Fluid fighting and competing claims came as Valerie Amos, the United Nations humanitarian chief, called on the combatants to “ensure that they do not target civilians.” In a statement released on Sunday, Ms. Amos said about 200,000 people had already fled the fighting in Aleppo and surrounding areas. “It is not known how many people remain trapped in places where fighting continues today.”
As the Syrian government moved to retake areas of Aleppo, the country’s foreign minister, on a visit to Iran on Sunday, blamed Saudi Arabia, Qatar and Turkey for the escalation of violence and vowed that his government would rout the rebels fighting the army in Aleppo.
“Their plots will fail,” said the minister, Walid al-Moallem. But, he added, that would not stop the “campaign on the international stage against Syria.”
Mr. Moallem made his remarks as the Syrian government continued to pound neighborhoods in Aleppo. In recent days, as opposition fighters have moved to gain control of Aleppo’s neighborhoods, the government has sent armored columns, troops and helicopters to meet them — preparing, residents fear, to move into the city.
On Sunday, activists reported more clashes, including in the Salaheddiin district, but said there had been no mass assault by the army, many of whose troops remained stationed on the city’s outskirts, witnesses said.
Instead, activists said they had noted a change in tactics, saying that the government was using helicopters and artillery to attack several neighborhoods, rather than the tanks that had been deployed in an assault on Salaheddiin and other areas on Saturday.
Rebel commanders said they had destroyed several tanks. A Reuters reporter in Aleppo on Sunday reported seeing at least one heavily damaged tank and another one that appeared to have been captured intact.
Witnesses reported seeing entire neighborhoods emptied of residents, shops that had been closed and hospitals that had no doctors. Video posted on the Internet claimed to show a factory fire in Aleppo, a city that has been Syria’s commercial capital. Residents were seen cheering in another video as what was said to be a captured tank paraded through the streets. More than a dozen people were killed in the fighting, according to antigovernment groups. Agence France-Presse reported that Pierre Torres, a freelance journalist who had done work for the news agency, was wounded in the fighting and evacuated to Turkey on Sunday.
Mr. Moallem’s visit to Iran, one of Syria’s few remaining allies, underscored the pressure on his government as it fights a growing armed insurgency on several fronts. Emboldened by a bombing in Damascus this month that killed four senior government officials, rebel fighters have tried to gain ground in Syria’s largest cities — Damascus, the capital, and Aleppo — testing the strength and reach of President Bashar al-Assad’s army.
The conflict in Syria has increasingly drawn in foreign powers.
As Syria’s international isolation has grown, Western nations have accused Iran of continuing to provide Mr. Assad’s government with weapons and other support. Russia, which has said it has suspended weapons sales to Syria, remains Mr. Assad’s staunchest defender, blocking international efforts to remove him from power.

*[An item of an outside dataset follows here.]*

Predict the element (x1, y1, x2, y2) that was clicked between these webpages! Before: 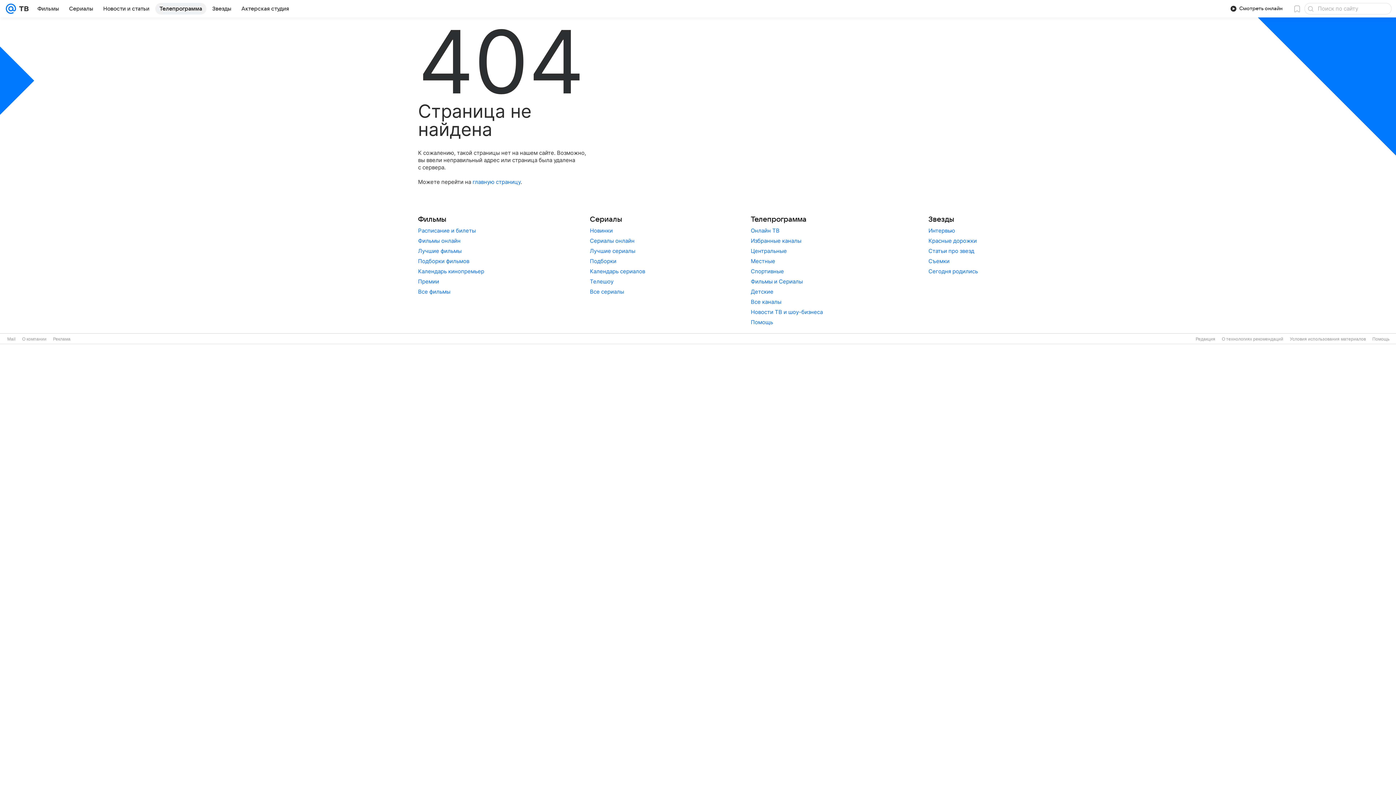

On the other side, Saudi Arabia and Qatar have led an effort to arm Mr. Assad’s opponents. Turkey is said to have allowed weapons to move over its border, and United States intelligence officials have helped select the recipients, according to American officials.

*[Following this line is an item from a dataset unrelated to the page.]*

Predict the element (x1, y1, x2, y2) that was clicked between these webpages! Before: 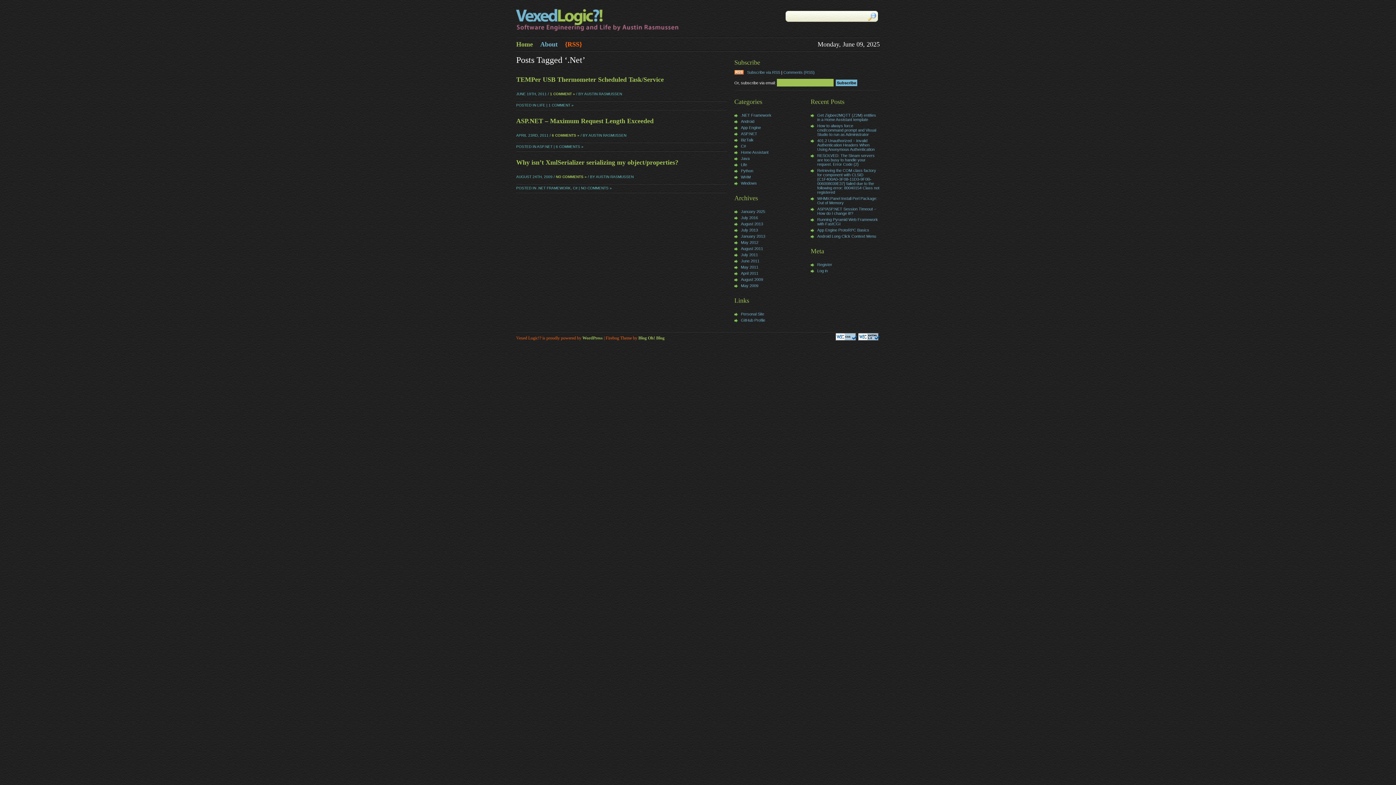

Mr. Moallem played down the domestic opposition to his government, saying that despite the “plot” by those countries — led, he said, by Israel — Syria did not need foreign help to defend itself.

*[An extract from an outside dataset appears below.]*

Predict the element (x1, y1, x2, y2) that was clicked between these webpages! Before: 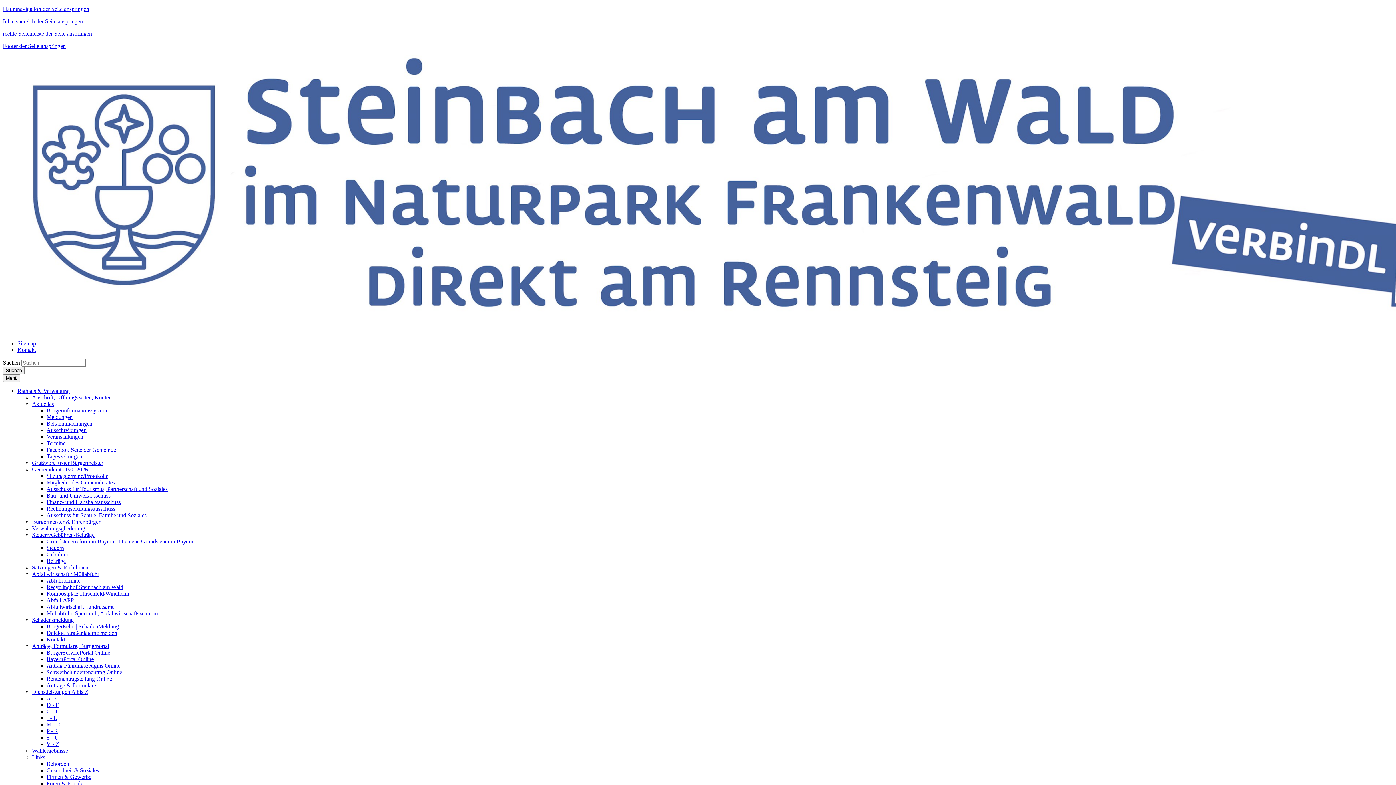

At the same time, the leader of an opposition group suggested Sunday that the rebels would need heavier weapons.
“The rebels are fighting with primitive weapons,” said the leader, Abdelbasset Sida of the Syrian National Council, according to Reuters. “We want weapons that we can stop tanks and planes with.”
Hwaida Saad and Dalal Mawad contributed reporting from Beirut, and an employee of The New York Times from Aleppo, Syria.